Their research will evaluate the impact of a patient navigation intervention in reducing barriers to surgical cancer care and improving surgical resection rates among African Americans with Stage I-II non-small cell lung cancer (NSCLC). Two hundred African Americans will be recruited from six geographically diverse sites within a southeastern cancer clinical trials network to participate in a two-arm, cluster randomized trial comparing enhanced versus usual care.
While early-stage NSCLC is highly treatable, Ford and Esnaola’s research has shown that disparities are still evident. Their 2008 scientific paper in the Annals of Surgery demonstrated that among patients diagnosed with localized NSCLC in South Carolina, African Americans were significantly less likely to undergo surgery compared with European Americans (44.7% versus 63.4%, p < 0.0001). The authors concluded, “After controlling for…sociodemographic, comorbidity, and tumor factors, African American race was found to be a powerful, independent predictor of underuse of surgical resection.”
Ford hopes to see better retention of underserved communities in clinical trials and improved patient navigation. This, she hopes, will lead to state-of-the-art care being provided to those communities.

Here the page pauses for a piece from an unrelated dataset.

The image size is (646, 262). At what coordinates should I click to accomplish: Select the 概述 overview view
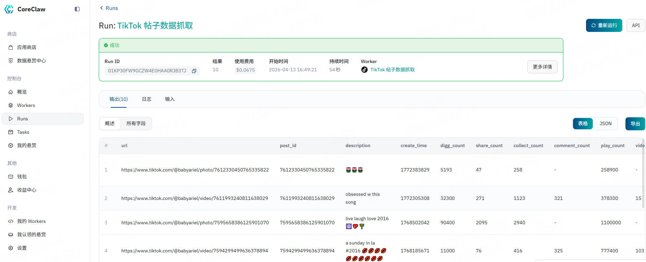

In addition to the R01, Ford received an NIH/NCI P20 grant in 2011, which included South Carolina State University as the partnering minority-serving institution (PI: Dr. Judith D. Salley). The research supported by this grant is one of only a few studies in the U.S. to investigate cancer disparities in South Carolina’s Sea Island residents. African Americans from the Sea Islands are the most genetically homogeneous black population in the U.S. They are direct descendants of West Africans, primarily from Sierra Leone. The hope is that Sea Island’s black population could hold answers as to why African Americans develop and die from some cancers at a higher rate than European Americans.
The $800,000-plus grant established the South Carolina Cancer Disparities Research Center, with its mission of investigating cancer disparities and training future scientists. Research focuses on breast and prostate cancers, which affect African Americans at markedly disproportionate rates compared to members of other racially/ethnically diverse groups. The study is also exploring whether genetic differences play a role in disparities.
“The more we know about how genetic makeup contributes to cancer onset and progression, the better we will be able to develop drugs targeted toward each person’s genetic makeup, which will give us greater ammunition in our cancer-fighting arsenal,” Ford said.